Desde hacía días permanecía inmóvil. La familia seguía expectante a que hiciera algo. La semana anterior había tomado la forma de un payaso. Cabezón, con manotas y zapatones. Pero esta semana nada. Quieta y oscura, había vuelto a ser la simple mancha de humedad que ennegrecía desde siempre una esquina del cielorraso. Con el paso de los años, ya había adquirido formas muy distintas entre sí. Una vez, cubrió gran parte de una de las paredes del living imitando la forma de un castillo; días después se convirtió en un ramillete de flores; otra semana, fue un puñal; luego, una nube, también un pianito en una esquina, entre otras tantas formas más. Los tres hermanitos estaban consternados. El menor, Ezequiel de tres años, la miraba por momentos, como expectante. Ignacio, de cinco, trataba de darle una explicación lógica: se secó. Pero, Esteban, el de 8, no dijo absolutamente nada. Los padres no lograban consolarlos, era inútil. La mancha de humedad ya no cambiaba más de forma. Una noche, desde la ventana, la luz de la luna descubrió su escondite. Fue entonces que optó por soltarse de la pared. Era una sustancia pegajosa y densa. Después de varios intentos, saltó desde la esquina del techo directo al piso. Esquivando la luz, se imitaba las sombras de los muebles del living, para no ser descubierta. Se deslizaba despacio, impulsándose alerta a cada sonido, a cada imperceptible movimiento del aire. De a poco fue dirigiéndose al cuarto de los chicos. Escurriéndose pasó por debajo de la puerta. Paulatinamente fue acercándose a las camas. Cada movimiento era premeditado, medido, para no despertarlos. En ese momento oyó un ruido que la sobresaltó. Era Esteban, que se había dado vuelta dejando caer la mano al piso, a centímetros de ella. Esperó volver a escuchar los ronquidos, para seguir su camino. Siguió la marcha pesada y acompasada hasta rozarle la punta de los dedos. Rápidamente el chico volvió a girar levantando de golpe el brazo metiéndolo dentro de la funda de la almohada. Ciega, y guiada por un olfato exquisito, la mancha seguía el olor de la inocencia. Entonces
optó por girar a su derecha. Allí estaba Ignacio, enredado entre las sábanas, apenas se le asomaban las rodillas. No podía percibir la intensidad del calor de ese cuerpo, por los confusos pliegues de las telas. Decidió lo más fácil. La cuna. Ezequiel dormía destapado y extendido en el medio del pequeño colchón con la boca entreabierta, un hilito de baba brillaba
perpendicular hacia la almohada. Lenta y blanda se subió por los barrotes y cuando llegó a la cara, lo embistió por la boca. Sin oportunidad de reaccionar, el chico comenzó a oscurecerse. Los cachetes rosados tomaron un color verdoso, luego morado, para después quedar absolutamente negros, como el resto del cuerpo. La mancha fue nutriéndose rápidamente.

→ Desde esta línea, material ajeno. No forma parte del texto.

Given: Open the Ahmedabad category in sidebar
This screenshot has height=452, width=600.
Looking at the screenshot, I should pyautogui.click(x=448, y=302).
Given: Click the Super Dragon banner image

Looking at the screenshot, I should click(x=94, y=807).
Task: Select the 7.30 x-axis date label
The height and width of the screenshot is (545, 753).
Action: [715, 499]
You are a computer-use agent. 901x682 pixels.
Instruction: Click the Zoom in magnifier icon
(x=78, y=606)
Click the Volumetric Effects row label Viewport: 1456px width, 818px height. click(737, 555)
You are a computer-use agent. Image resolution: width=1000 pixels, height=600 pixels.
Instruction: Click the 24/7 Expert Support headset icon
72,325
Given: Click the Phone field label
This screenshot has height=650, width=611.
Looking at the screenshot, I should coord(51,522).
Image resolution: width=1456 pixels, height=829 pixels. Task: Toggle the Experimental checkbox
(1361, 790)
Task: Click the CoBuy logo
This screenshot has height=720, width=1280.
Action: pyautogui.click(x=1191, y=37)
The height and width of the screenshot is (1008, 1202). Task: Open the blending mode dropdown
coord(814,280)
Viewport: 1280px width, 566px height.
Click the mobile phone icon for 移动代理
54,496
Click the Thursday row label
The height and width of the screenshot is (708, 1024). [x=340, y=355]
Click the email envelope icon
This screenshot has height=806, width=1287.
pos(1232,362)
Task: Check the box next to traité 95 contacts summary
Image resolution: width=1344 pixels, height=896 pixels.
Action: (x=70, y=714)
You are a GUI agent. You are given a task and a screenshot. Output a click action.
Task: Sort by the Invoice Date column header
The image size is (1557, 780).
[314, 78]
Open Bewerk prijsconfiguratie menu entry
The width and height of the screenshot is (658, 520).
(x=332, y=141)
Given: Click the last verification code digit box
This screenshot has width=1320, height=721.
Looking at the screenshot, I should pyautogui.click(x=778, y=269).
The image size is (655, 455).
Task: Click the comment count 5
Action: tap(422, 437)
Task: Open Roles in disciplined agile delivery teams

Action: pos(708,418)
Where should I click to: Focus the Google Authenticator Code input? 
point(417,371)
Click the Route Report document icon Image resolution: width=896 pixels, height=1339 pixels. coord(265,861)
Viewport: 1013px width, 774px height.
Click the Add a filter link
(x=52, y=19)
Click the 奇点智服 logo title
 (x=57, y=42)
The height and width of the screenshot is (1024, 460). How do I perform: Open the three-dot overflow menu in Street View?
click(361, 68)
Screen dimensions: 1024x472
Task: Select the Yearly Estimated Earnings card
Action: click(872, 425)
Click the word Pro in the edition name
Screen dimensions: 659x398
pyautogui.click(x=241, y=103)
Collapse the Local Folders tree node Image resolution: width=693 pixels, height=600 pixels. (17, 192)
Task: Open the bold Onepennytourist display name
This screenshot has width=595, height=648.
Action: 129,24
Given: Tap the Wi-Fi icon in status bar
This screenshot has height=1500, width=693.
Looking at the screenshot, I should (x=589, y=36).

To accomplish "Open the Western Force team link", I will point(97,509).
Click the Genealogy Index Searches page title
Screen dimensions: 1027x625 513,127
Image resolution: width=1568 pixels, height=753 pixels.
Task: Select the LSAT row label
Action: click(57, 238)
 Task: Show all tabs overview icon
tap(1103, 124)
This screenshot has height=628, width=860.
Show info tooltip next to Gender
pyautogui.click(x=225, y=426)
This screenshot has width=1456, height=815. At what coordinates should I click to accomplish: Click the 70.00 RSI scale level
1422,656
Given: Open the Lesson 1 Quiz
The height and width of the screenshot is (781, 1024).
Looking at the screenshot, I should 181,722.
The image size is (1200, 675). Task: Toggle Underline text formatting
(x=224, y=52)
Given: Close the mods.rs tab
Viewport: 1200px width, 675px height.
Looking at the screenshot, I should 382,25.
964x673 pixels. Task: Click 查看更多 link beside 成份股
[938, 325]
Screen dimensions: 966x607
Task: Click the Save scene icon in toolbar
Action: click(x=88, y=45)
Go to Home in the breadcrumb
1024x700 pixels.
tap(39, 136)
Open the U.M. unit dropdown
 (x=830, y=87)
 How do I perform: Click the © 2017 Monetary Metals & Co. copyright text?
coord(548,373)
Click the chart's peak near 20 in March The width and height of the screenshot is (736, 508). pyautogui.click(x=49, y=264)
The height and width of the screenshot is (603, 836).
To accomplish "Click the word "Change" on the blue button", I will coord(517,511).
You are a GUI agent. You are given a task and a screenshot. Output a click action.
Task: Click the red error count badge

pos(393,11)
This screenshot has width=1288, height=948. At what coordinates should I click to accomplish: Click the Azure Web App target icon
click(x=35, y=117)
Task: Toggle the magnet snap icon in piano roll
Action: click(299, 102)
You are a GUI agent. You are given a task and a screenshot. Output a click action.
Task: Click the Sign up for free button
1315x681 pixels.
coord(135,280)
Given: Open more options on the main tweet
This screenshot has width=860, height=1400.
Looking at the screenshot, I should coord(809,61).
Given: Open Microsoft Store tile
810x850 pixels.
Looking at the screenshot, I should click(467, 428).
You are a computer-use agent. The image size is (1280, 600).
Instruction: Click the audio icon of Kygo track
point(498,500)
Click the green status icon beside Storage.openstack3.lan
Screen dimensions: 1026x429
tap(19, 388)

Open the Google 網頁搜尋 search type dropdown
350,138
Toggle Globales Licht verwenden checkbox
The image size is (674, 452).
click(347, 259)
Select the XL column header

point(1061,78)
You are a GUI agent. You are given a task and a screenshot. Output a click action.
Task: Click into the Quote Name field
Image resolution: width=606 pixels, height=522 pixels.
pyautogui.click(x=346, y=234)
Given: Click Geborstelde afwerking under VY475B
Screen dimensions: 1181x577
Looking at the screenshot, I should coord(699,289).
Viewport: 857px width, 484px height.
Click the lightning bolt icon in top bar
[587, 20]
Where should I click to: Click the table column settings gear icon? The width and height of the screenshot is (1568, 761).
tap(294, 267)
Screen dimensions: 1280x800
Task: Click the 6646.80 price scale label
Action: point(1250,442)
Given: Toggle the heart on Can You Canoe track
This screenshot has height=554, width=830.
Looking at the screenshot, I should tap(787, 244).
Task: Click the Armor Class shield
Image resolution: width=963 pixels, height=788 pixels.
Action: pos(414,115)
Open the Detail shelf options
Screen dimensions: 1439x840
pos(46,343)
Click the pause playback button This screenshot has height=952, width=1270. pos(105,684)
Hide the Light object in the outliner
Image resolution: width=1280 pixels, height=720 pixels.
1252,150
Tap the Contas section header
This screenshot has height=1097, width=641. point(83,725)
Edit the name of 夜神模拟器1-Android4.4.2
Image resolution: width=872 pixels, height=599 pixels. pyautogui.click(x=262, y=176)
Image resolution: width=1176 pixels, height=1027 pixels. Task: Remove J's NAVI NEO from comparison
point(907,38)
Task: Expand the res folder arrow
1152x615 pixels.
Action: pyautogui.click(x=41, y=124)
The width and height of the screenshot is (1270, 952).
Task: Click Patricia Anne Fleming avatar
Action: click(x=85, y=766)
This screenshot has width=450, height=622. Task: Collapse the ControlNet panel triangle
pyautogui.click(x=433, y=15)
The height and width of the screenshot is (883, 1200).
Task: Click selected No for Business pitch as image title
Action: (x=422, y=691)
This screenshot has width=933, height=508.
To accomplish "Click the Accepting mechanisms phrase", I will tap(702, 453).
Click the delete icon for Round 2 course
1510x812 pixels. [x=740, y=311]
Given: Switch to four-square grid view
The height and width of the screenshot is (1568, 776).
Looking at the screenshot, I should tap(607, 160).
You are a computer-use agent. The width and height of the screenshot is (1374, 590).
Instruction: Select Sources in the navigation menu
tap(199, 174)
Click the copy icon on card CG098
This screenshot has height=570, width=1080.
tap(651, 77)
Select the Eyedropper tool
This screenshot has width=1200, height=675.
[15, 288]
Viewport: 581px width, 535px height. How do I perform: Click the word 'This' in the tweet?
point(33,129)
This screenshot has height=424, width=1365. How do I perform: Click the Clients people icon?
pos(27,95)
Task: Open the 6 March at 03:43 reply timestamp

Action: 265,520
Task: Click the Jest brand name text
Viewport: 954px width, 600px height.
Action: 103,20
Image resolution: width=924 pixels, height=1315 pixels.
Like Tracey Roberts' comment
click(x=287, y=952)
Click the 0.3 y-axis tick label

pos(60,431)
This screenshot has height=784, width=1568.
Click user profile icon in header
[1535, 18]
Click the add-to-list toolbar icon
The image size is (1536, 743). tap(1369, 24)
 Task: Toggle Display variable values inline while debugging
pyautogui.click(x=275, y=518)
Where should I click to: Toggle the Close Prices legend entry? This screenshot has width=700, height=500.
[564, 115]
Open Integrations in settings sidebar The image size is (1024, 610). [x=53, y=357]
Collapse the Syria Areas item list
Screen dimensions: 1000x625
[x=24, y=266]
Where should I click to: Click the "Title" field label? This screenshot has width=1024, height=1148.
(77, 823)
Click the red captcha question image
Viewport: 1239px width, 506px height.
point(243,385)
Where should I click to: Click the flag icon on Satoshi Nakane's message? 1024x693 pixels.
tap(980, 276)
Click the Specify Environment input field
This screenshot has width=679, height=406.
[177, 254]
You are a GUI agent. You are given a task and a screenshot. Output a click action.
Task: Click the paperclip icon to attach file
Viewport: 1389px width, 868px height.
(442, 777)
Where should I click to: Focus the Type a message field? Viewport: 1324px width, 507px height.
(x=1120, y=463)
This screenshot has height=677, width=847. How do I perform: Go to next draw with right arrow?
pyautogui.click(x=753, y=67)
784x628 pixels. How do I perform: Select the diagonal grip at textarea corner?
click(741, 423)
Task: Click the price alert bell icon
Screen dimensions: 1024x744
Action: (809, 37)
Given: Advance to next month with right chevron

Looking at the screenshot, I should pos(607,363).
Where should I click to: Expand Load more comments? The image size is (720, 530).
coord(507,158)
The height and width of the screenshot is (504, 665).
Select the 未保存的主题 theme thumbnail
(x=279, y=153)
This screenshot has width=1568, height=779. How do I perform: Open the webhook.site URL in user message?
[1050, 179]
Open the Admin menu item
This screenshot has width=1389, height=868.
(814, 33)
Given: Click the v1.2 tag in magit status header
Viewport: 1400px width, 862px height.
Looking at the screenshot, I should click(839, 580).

Crecía a medida que el pequeño se disolvía en ella. En la cuna, solo quedaron restos morados en el centro de la sábana. A la mañana siguiente, la madre puso a calentar leche en un jarrito. Repasó los guardapolvos y llamó a la puerta de los chicos, para despertarlos. Dos golpes despacio y luego tres más intensos. Mientras acomodaba el desayuno en la mesa del living, levantó instintivamente la mirada hacia la esquina del techo. Qué curioso, la mancha había desaparecido. La mujer frunció el entrecejo y con un vago presentimiento miró en dirección al cuarto de los chicos. Un líquido espeso y granate chorreaba desde el marco superior de la puerta.